▶ [TASKS]:
**1)** In the forum thread about wheel size for autocross, what does the first poster plan to use the set of 18" Aristos for?
**2)** Reproduce word for word the stretch of the wheel-size thread from "My options." through "I needed to.".
**3)** Go on with the forum thread about choosing a wheel size for autocross, picking up right after the last line shown.

▶ [SOURCE DOCUMENT]:
»»

# Wheel Size for Auto X ???



## 3L3M3NT (Jun 18, 2008)

I'm having a hard time deciding between a 17" wheel and a 18" wheel for Auto X and Track days. I'm looking at getting a lightweight set of wheels and can't make up my mind which one to go with.
My options.
17" OZ Superleggeras 8" width weighs 15.9 #'s
17" OZ Ultraleggeras 8" width weighs 17.0 #'s
18" OZ Superleggeras 8" width weighs 17.6 #'s
18" OZ Ultraleggeras 8" width weighs 18.6 #'s
My main concern is weight as you can see, but I'm also worried about the risk of bending a rim on the way to or from an event, which has me leaning towards the 17" option. 
I have a set of 18" Aristos that I plan on using as Daily use rims, so in that respect a set of 18" Lightweight wheels would be nice, so that way in a pinch I could swap a tire if I needed to.
Please help me make up my mind


----------



## rex_racer (May 19, 2001)

««

▶ [SUPPLIED DATA]:
»»

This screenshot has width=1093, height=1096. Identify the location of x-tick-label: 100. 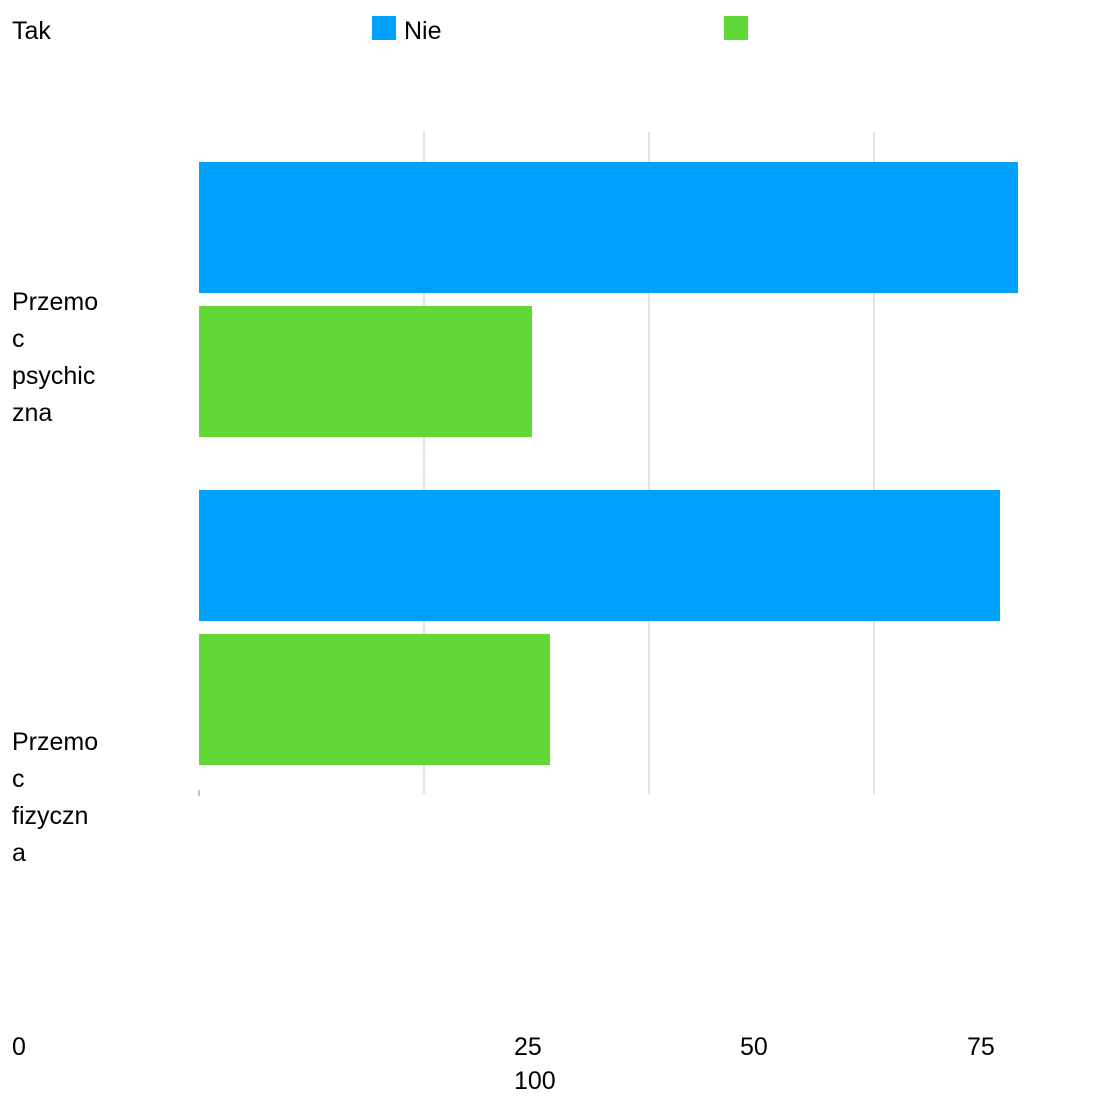
(535, 1081).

««

▶ [RESULTS OF THE EXERCISE]:
**1)** As daily-use rims.

**2)**
My options.
17" OZ Superleggeras 8" width weighs 15.9 #'s
17" OZ Ultraleggeras 8" width weighs 17.0 #'s
18" OZ Superleggeras 8" width weighs 17.6 #'s
18" OZ Ultraleggeras 8" width weighs 18.6 #'s
My main concern is weight as you can see, but I'm also worried about the risk of bending a rim on the way to or from an event, which has me leaning towards the 17" option. 
I have a set of 18" Aristos that I plan on using as Daily use rims, so in that respect a set of 18" Lightweight wheels would be nice, so that way in a pinch I could swap a tire if I needed to.

**3)**
*Re: Wheel Size for Auto X ??? (3L3M3NT)*

You should also consider the ability to replace the rim should something happen. Being that Superleggeras are harder to come by, I would lean away from them in either size.
Between 17 and 18 I would make my decision based upon what tire size I plan to run. Not too many grippy tires are available in wider sizes for the 18s so I am biased to the 17. 235/40 fits very well on the 17x8 and will shorten the gearing very generously. A 245/40 will provide excellent grip and still shorten the gearing a tad while still fitting very well on the 17x8.


----------



## 3L3M3NT (Jun 18, 2008)

*Re: Wheel Size for Auto X ??? (rex_racer)*


_Quote, originally posted by *rex_racer* »_You should also consider the ability to replace the rim should something happen. Being that Superleggeras are harder to come by, I would lean away from them in either size.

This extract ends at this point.